The multiple rotations — revolutions, I should say — around the central area resonate with the theory of physicist Johannes Kepler, whose book Harmonices Mundi, written during the same period — in 1619 in Linz — describes the elliptical movement of the planets, and establishes a correlation with musical notes, following the idea that harmonic order has its origin in the movement of heavenly bodies. Kepler forms a celestial choir of six planets — Mercury, Venus, Earth, Mars, Jupiter and Saturn — a number picked up here in the staging with its six rings.
Thus I envisage in this staging elements which refer both to the myth and the understanding of the universe in Schütz’s day. The revolving stage, important scenography in the history of the theatre, invented by transforming the unchanging space of the theatre, supports the metamorphosis through which we lose Daphne, but which makes her cyclical and eternal.

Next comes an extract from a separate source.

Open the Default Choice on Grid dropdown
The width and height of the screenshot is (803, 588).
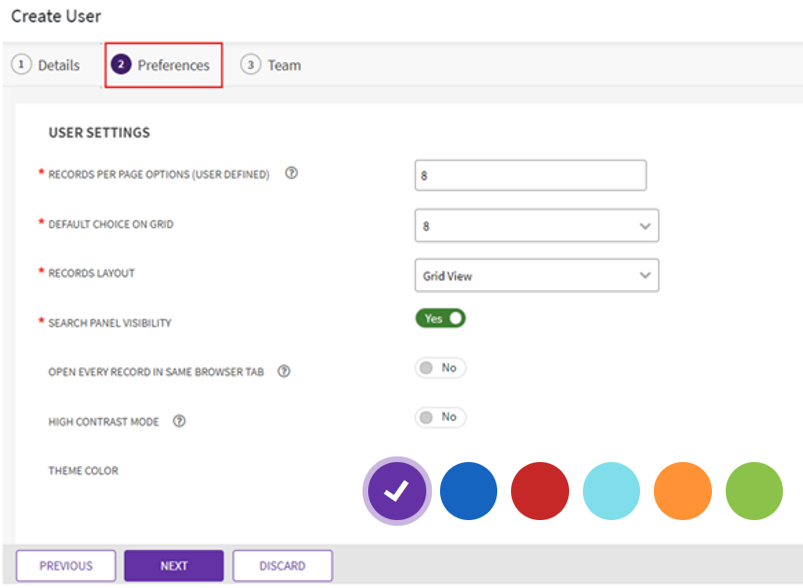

When I suggested to Wolfgang Mitterer that he read the libretto, he was immediately taken with the idea of composing a new Dafne for singers and electronic music; an opera on the subject of metamorphoses – that of Daphne, of course, but also that of words into singing, singing into polyphony, and polyphony into the mesh of electronic sounds. The metamorphosis of Schütz’s language into that of Mitterer would raise the ghosts of this music that went up in smoke in the 17th century, and at the same time, would revive once again the two thousand-year-old dramatic power of Ovid’s poem.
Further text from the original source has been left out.